The Treasury plan is also urging Washington to adopt a principle-based approach to regulation, which is the way the CFTC works. Instead of a rule-based approach, which is what we currently have, a principle-based approach would regulate firms based upon the type of business they are doing. Tabb says, “This is very good in that you’ve got retail banks, commercial banks and to a certain extent hedge funds and investment managers all doing the same thing and all regulated in different ways, and in some cases, not being regulated at all. So trying to put a consistent approach to the activities you are involved in dictates how you get regulated instead of how you are registered,” says Tabb.
Still, the one area that I’m most intrigued with is the rise of the Federal Reserve as the ultimate supercop to police the capital markets firms. “The Fed will wind up basically regulating the broker-dealers which is in exchange for letting them have access to the discount window,” says Tabb.
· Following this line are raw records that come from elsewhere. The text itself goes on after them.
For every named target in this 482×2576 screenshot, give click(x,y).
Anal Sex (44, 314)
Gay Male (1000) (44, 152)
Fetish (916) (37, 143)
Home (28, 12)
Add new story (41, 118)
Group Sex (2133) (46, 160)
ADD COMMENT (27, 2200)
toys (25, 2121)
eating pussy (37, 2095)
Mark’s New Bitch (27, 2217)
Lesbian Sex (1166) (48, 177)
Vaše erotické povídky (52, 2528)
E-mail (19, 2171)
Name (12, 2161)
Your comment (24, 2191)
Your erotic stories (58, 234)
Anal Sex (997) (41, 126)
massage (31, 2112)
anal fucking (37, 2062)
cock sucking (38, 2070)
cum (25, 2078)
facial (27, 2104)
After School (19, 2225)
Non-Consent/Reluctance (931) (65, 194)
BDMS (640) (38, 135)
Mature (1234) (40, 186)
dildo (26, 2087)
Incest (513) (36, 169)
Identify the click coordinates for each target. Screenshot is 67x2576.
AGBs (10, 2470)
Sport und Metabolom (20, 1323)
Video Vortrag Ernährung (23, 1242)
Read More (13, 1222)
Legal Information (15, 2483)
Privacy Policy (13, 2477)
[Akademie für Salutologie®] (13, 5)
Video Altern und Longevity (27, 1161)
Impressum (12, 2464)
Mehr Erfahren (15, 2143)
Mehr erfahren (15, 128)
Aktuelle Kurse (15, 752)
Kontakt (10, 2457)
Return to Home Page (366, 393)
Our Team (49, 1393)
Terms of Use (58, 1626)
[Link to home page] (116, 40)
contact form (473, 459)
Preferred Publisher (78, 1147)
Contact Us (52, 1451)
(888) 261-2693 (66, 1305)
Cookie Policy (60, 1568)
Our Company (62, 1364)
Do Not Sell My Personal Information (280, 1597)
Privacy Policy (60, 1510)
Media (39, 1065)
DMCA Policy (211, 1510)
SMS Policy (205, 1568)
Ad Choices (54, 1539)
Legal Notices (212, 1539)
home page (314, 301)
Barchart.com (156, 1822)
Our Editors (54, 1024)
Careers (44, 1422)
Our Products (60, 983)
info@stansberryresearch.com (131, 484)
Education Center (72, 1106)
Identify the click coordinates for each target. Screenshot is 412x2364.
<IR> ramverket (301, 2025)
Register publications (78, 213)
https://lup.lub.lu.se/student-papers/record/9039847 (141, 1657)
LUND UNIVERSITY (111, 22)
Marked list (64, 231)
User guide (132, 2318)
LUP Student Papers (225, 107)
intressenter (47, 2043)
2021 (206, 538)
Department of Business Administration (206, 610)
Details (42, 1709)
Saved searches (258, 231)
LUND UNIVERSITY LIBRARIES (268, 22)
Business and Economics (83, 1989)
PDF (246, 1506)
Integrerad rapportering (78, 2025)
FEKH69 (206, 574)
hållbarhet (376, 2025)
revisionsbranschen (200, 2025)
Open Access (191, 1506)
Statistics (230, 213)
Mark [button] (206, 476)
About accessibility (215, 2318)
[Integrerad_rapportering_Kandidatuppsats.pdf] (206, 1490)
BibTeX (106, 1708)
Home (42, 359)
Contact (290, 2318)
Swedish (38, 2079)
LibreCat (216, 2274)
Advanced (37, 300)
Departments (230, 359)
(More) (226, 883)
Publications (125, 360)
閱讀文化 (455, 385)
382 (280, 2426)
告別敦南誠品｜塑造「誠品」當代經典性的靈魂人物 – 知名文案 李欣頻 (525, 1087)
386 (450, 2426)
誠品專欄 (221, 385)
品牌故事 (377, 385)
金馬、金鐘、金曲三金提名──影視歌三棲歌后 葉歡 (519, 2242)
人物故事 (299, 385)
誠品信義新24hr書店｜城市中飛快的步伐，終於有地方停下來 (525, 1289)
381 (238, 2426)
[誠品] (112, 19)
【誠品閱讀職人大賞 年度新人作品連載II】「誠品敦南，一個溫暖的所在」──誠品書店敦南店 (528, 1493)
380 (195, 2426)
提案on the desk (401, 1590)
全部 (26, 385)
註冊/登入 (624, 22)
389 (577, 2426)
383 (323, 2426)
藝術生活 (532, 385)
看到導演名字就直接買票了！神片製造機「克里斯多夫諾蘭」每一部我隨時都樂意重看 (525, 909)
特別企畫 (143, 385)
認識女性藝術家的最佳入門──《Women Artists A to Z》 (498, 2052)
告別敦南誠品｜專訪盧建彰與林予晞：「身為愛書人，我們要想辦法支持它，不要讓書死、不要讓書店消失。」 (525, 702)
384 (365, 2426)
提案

In fact, Paulson is proposing a Market Stability Regulator under the Fed, which would send in swat teams when they detect a problem. (Perhaps this would work well when hedge funds borrow 30 times their assets to bet on sub-prime mortgages and CDOs.)
Everyone says with the Fed giving investment banks the right to borrow funds at the discount window, this has opened up Wall Street firms to more regulatory scrutiny – perhaps in the form of audits or higher capital reserves to cover their positions in risky mortgage securities.
With the Federal Reserve rescuing Bear Stearns from bankruptcy and arranging the firesale to JP Morgan Chase, the Fed has proven it can intervene in a crisis and save the markets from systemic risk — even though it means using taxpayer’s money. But what about all these other regulatory bodies, i.e., the SEC, the Office of the Comptroller of the Currency, state regulators and FINRA, that send in auditors and supposedly scrutinize he balance sheets of what asset managers and brokers are doing? Well, they missed the boat on the credit crisis and didn’t notice that Bear Stearns was in trouble even when there rumors of a liquidity crisis. Is that why we’re sending in the Fed? Is it because we have too many regulators, that they are not seeing warning signs? “That is true as well,” says Tabb. “Depending upon the organization, different organizations are regulated differently and different products are regulated by different regulators,” says Tabb.
“As we move toward more cross-asset class trading or investment schemes it becomes much more difficult to regulate these transactions,” continues Tabb. If we have separate regulators for futures and cash instruments, it becomes much more difficult to regulate the whole transaction, he adds. “One set of regulators monitors the futures side, and one set monitors the cash side and certain OTC transactions are not regulated at all,” he says. “That’s why the Fed is stepping in.”
While no one expects Treasury’s plan for regulatory structural changes to be adopted in the near term — because this is an election year and the Bush Administration is in lame duck mode — many of the proposals such as the role of the Fed in regulating the broker are gaining traction. It will be interesting to monitor this as the debate unfolds.